## Task instructions
Retype verbatim the lines of the listing, from the very first through the line with "Health [menuitem] (58, 167)".

## Material to process
——
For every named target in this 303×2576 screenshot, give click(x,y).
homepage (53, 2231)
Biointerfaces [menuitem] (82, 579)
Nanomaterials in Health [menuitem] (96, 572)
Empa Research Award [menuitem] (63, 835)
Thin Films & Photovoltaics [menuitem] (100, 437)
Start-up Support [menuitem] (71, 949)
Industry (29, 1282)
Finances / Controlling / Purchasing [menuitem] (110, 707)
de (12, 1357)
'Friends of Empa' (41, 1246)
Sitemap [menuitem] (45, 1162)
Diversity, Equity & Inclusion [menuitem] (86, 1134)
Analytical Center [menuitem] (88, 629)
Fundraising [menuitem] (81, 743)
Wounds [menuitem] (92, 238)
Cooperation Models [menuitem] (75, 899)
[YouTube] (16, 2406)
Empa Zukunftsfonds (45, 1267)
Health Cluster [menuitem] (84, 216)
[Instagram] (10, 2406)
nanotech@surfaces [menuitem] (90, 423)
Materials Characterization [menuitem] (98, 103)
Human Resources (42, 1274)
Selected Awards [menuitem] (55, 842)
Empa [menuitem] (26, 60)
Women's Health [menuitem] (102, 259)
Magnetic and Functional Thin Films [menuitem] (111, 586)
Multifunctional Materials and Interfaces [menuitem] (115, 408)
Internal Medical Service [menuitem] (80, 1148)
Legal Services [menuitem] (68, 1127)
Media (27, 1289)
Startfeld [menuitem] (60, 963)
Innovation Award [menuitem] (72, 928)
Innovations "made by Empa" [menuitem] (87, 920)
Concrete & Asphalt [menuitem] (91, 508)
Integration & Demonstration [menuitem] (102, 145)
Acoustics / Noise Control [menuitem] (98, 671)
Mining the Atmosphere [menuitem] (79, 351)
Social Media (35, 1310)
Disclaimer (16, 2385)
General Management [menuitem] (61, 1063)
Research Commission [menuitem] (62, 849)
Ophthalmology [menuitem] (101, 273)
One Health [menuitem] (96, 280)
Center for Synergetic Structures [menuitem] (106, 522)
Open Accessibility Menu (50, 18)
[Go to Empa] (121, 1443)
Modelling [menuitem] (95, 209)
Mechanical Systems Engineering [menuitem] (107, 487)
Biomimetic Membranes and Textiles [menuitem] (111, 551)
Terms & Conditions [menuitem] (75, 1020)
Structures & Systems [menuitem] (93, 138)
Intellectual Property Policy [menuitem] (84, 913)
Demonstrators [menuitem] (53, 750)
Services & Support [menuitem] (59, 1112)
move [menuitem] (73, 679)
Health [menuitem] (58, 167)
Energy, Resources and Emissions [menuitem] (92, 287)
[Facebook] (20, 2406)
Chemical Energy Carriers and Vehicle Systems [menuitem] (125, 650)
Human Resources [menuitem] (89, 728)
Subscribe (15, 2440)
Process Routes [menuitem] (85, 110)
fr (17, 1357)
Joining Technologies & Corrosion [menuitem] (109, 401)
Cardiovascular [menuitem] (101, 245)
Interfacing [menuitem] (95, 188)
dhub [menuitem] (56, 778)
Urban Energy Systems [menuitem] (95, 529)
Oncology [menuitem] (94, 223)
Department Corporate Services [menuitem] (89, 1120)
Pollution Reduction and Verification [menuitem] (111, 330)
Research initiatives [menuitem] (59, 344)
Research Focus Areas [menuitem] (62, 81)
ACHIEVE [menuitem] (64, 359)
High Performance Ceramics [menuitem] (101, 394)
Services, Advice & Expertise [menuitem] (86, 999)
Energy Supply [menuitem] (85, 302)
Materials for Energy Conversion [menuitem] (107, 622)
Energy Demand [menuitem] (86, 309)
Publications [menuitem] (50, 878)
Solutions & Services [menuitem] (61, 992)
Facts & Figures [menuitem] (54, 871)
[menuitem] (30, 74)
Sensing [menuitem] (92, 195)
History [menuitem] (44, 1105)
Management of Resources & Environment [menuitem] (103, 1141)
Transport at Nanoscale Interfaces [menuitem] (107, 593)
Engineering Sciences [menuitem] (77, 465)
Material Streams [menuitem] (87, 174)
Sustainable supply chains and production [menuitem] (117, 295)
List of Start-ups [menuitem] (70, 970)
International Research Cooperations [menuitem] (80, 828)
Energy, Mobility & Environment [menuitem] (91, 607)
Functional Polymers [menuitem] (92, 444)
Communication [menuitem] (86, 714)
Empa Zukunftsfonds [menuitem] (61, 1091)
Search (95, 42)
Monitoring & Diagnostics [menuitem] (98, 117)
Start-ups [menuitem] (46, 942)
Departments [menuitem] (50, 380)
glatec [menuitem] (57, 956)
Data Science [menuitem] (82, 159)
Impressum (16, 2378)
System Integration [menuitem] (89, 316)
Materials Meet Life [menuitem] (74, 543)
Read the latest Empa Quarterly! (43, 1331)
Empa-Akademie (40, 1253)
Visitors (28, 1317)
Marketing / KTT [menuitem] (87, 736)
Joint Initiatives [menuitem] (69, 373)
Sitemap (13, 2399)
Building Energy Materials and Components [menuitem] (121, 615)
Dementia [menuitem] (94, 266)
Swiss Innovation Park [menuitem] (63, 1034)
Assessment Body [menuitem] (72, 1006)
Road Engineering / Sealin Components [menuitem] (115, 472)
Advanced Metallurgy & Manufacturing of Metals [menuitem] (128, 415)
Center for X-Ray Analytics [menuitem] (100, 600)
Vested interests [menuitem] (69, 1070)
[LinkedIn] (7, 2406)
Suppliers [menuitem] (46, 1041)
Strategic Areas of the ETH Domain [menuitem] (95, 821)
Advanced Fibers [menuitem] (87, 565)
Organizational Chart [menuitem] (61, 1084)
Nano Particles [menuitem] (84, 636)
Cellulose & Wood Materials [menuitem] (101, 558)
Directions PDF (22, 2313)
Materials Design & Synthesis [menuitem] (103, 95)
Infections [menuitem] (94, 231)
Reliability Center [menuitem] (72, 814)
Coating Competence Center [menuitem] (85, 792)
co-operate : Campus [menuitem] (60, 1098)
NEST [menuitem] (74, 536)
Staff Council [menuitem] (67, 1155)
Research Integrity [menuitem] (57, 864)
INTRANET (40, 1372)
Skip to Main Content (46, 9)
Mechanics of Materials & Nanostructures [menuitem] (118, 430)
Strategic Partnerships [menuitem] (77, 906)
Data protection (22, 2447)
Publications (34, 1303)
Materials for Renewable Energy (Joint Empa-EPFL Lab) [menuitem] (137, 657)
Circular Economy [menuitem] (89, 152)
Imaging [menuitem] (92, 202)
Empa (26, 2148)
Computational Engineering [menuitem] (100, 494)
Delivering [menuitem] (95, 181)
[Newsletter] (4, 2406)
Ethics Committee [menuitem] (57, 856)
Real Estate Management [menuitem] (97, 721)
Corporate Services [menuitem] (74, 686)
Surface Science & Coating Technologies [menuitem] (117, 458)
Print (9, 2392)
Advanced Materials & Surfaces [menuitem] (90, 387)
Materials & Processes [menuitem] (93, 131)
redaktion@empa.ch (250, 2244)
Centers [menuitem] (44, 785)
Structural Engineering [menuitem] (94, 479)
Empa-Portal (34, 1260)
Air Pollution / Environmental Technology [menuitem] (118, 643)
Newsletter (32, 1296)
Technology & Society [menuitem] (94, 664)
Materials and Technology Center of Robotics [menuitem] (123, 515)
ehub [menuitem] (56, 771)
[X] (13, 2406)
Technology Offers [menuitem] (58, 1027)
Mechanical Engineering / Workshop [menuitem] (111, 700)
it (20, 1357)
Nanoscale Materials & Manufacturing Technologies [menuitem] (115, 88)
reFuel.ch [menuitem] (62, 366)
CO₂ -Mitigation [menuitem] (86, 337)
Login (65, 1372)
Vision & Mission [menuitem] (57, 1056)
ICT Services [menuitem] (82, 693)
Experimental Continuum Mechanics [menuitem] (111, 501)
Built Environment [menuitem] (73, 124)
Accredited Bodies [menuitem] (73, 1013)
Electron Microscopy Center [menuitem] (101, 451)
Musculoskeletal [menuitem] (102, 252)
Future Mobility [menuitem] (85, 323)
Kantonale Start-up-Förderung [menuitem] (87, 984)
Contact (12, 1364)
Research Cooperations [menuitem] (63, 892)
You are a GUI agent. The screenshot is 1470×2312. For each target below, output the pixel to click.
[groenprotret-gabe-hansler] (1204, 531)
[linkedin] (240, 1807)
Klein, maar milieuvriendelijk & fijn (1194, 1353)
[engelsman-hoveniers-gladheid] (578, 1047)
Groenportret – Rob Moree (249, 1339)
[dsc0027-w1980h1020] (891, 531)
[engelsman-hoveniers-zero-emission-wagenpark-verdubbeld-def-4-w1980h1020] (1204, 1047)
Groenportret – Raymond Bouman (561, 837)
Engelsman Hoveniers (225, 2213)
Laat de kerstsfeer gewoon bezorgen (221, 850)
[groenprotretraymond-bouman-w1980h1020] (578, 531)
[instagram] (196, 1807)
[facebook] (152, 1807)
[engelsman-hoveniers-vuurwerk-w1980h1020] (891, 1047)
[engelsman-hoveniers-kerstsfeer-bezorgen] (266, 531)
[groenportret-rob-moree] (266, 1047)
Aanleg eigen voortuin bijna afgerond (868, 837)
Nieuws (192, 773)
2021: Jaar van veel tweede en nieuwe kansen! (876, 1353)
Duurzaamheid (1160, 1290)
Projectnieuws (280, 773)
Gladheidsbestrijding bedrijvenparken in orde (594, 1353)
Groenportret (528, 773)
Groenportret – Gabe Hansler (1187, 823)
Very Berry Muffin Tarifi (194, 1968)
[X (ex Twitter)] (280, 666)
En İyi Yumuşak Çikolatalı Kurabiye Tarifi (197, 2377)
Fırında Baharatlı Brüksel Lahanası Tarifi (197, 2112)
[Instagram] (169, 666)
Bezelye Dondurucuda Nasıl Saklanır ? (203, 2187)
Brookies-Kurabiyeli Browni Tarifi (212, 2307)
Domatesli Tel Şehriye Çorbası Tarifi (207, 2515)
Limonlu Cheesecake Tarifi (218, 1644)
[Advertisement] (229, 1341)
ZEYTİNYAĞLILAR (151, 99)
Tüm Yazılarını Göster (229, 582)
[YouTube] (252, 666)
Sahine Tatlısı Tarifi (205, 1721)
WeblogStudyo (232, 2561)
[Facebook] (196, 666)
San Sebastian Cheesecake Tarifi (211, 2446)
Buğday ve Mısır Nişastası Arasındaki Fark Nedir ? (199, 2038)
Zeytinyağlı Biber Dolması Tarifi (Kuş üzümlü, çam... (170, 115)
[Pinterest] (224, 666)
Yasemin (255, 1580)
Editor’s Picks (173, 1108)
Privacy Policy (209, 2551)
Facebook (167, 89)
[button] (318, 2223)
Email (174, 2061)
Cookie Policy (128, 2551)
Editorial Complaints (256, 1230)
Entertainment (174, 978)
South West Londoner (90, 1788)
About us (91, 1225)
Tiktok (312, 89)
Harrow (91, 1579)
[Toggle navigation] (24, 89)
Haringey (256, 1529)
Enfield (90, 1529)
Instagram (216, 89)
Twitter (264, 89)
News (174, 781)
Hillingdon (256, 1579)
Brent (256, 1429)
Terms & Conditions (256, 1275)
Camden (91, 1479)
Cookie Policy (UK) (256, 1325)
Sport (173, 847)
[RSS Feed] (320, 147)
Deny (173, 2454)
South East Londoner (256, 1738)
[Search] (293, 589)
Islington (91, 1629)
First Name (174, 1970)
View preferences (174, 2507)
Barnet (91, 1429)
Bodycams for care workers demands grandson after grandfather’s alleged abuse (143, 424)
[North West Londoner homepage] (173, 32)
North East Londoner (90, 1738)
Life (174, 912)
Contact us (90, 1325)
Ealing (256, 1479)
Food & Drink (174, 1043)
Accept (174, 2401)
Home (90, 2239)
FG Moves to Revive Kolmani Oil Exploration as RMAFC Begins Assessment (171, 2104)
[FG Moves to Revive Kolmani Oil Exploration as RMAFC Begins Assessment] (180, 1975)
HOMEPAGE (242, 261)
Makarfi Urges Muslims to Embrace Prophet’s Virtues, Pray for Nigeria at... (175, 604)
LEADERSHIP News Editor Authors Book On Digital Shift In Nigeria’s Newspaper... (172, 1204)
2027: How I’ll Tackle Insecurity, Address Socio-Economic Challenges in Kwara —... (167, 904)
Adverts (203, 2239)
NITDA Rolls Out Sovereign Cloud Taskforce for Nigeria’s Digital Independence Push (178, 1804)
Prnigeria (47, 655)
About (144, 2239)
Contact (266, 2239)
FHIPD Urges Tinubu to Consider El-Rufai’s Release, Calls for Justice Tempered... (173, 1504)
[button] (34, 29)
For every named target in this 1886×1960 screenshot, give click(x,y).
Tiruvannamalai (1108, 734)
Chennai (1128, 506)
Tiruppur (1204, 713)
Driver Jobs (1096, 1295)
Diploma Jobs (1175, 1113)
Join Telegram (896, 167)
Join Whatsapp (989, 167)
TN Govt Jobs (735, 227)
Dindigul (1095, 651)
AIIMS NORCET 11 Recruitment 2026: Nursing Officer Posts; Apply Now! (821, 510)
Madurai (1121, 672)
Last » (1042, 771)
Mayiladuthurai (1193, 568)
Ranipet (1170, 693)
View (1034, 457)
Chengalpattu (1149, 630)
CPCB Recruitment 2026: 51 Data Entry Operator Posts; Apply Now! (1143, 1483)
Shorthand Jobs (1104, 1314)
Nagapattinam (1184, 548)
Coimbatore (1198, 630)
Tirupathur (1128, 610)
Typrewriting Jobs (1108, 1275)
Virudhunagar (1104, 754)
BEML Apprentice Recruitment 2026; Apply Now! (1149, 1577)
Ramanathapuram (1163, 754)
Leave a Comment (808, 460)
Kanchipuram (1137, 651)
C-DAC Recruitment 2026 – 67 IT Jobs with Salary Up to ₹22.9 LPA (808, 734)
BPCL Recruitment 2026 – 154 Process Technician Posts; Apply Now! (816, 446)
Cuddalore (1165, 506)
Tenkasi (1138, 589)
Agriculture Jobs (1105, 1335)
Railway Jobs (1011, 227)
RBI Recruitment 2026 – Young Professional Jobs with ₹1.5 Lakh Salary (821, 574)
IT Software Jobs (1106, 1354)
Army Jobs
——
## Answer to this problem
For every named target in this 303×2576 screenshot, give click(x,y).
homepage (53, 2231)
Biointerfaces [menuitem] (82, 579)
Nanomaterials in Health [menuitem] (96, 572)
Empa Research Award [menuitem] (63, 835)
Thin Films & Photovoltaics [menuitem] (100, 437)
Start-up Support [menuitem] (71, 949)
Industry (29, 1282)
Finances / Controlling / Purchasing [menuitem] (110, 707)
de (12, 1357)
'Friends of Empa' (41, 1246)
Sitemap [menuitem] (45, 1162)
Diversity, Equity & Inclusion [menuitem] (86, 1134)
Analytical Center [menuitem] (88, 629)
Fundraising [menuitem] (81, 743)
Wounds [menuitem] (92, 238)
Cooperation Models [menuitem] (75, 899)
[YouTube] (16, 2406)
Empa Zukunftsfonds (45, 1267)
Health Cluster [menuitem] (84, 216)
[Instagram] (10, 2406)
nanotech@surfaces [menuitem] (90, 423)
Materials Characterization [menuitem] (98, 103)
Human Resources (42, 1274)
Selected Awards [menuitem] (55, 842)
Empa [menuitem] (26, 60)
Women's Health [menuitem] (102, 259)
Magnetic and Functional Thin Films [menuitem] (111, 586)
Multifunctional Materials and Interfaces [menuitem] (115, 408)
Internal Medical Service [menuitem] (80, 1148)
Legal Services [menuitem] (68, 1127)
Media (27, 1289)
Startfeld [menuitem] (60, 963)
Innovation Award [menuitem] (72, 928)
Innovations "made by Empa" [menuitem] (87, 920)
Concrete & Asphalt [menuitem] (91, 508)
Integration & Demonstration [menuitem] (102, 145)
Acoustics / Noise Control [menuitem] (98, 671)
Mining the Atmosphere [menuitem] (79, 351)
Social Media (35, 1310)
Disclaimer (16, 2385)
General Management [menuitem] (61, 1063)
Research Commission [menuitem] (62, 849)
Ophthalmology [menuitem] (101, 273)
One Health [menuitem] (96, 280)
Center for Synergetic Structures [menuitem] (106, 522)
Open Accessibility Menu (50, 18)
[Go to Empa] (121, 1443)
Modelling [menuitem] (95, 209)
Mechanical Systems Engineering [menuitem] (107, 487)
Biomimetic Membranes and Textiles [menuitem] (111, 551)
Terms & Conditions [menuitem] (75, 1020)
Structures & Systems [menuitem] (93, 138)
Intellectual Property Policy [menuitem] (84, 913)
Demonstrators [menuitem] (53, 750)
Services & Support [menuitem] (59, 1112)
move [menuitem] (73, 679)
Health [menuitem] (58, 167)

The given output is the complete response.